Toko Minol Berizin di Malang Diprotes, DPRD Soroti Sistem OSS

Konflik Sosial Mulai Bayangi Investasi Minol

Iklan

SUARAMALANG.COM, Kota Malang – Keberadaan toko minuman beralkohol di Kota Malang kembali memantik penolakan warga. Sorotan muncul setelah beberapa toko berizin berdiri dekat kawasan permukiman dan lingkungan pendidikan agama.

Perdebatan kini tidak lagi sekadar soal legalitas usaha. Warga mulai mempertanyakan sejauh mana pemerintah mempertimbangkan dampak sosial sebelum izin usaha diterbitkan.

Iklan

Ketua Fraksi Gerindra DPRD Kota Malang, Danny Agung Prasetyo, menilai pemerintah daerah tidak bisa hanya mengikuti sistem perizinan terpusat melalui online single submission (OSS).

“Kalau izin dari pusat keluar tetapi kondisi lingkungan berpotensi memicu konflik, pemerintah daerah tetap harus mengkaji,” ujar Danny, Senin (11/5/2026).

Tiga Toko Jadi Sorotan Warga

Belakangan, perhatian publik tertuju pada tiga toko minol di Kota Malang. Dua toko berada di wilayah Kelurahan Gadingkasri, yakni Happiness Water dan Tipsy Tale.

Kedua usaha tersebut memicu penolakan warga karena lokasinya berdekatan dengan permukiman padat dan area pondok pesantren. Warga khawatir keberadaan toko minol mengubah lingkungan sekitar.

Di tengah polemik itu, Satpol PP Kota Malang sempat mengamankan puluhan botol minuman beralkohol dari Happiness Water pekan lalu. Petugas menemukan izin penjualan golongan minuman tertentu belum lengkap.

Berbeda dengan kasus sebelumnya, toko Kobra Sejahtera di kawasan Sawojajar disebut telah mengantongi izin operasional lengkap. Namun warga sekitar tetap menyuarakan keberatan atas aktivitas usaha tersebut.

Pemkot Malang Dinilai Hadapi Situasi Dilematis

Persoalan Kobra Sejahtera dinilai lebih rumit karena lokasinya berada di kawasan niaga.

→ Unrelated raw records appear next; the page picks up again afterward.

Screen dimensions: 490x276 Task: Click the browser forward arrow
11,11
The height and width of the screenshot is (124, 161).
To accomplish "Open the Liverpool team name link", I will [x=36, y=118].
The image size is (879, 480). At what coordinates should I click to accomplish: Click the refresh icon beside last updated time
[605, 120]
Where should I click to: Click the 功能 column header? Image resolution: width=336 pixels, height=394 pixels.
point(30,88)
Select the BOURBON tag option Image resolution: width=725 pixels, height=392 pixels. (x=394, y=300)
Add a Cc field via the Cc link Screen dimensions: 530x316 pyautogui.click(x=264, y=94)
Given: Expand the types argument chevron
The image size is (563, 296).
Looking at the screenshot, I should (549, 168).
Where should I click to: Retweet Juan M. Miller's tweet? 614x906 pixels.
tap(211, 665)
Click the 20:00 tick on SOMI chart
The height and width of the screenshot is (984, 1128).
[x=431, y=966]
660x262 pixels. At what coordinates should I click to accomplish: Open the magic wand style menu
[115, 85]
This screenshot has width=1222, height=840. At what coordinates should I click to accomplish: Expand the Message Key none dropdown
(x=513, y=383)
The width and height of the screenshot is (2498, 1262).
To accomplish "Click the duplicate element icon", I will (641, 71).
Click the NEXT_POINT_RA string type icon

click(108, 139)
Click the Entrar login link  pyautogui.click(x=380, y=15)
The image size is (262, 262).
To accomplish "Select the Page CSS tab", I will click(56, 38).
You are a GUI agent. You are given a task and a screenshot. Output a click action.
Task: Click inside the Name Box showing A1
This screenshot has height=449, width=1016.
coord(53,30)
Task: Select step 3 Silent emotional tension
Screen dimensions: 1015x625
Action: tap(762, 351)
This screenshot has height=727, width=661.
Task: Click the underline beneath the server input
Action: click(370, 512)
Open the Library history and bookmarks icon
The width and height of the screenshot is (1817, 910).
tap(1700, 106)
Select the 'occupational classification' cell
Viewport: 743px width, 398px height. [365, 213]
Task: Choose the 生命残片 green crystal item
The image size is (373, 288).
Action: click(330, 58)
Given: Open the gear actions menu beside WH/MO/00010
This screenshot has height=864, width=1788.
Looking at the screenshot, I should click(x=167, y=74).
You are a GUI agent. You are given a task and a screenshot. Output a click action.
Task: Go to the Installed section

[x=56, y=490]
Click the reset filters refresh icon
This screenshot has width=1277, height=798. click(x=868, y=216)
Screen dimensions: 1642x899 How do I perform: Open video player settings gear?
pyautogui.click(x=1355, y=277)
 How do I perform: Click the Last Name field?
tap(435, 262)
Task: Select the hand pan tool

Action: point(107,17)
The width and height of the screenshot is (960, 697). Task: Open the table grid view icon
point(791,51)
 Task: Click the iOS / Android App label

Meski demikian, area tersebut berbatasan langsung dengan lingkungan rumah warga.

Situasi itu membuat Pemkot Malang menghadapi dua kepentingan berbeda. Pemerintah dituntut menjaga investasi tetap berjalan, tetapi juga harus meredam keresahan masyarakat.

“Kalau langsung dicabut juga tidak bisa sembarangan karena berpotensi digugat,” kata Danny.

Menurut dia, evaluasi izin tetap memungkinkan dilakukan apabila keberadaan usaha memicu gangguan sosial berkepanjangan. Karena itu, pemerintah daerah diminta tidak sekadar menjadi pelaksana administratif sistem OSS.

Danny menegaskan kebijakan investasi seharusnya tetap memperhatikan karakter lingkungan. Pemerintah daerah dinilai perlu memiliki ruang pertimbangan sebelum aktivitas usaha berjalan penuh.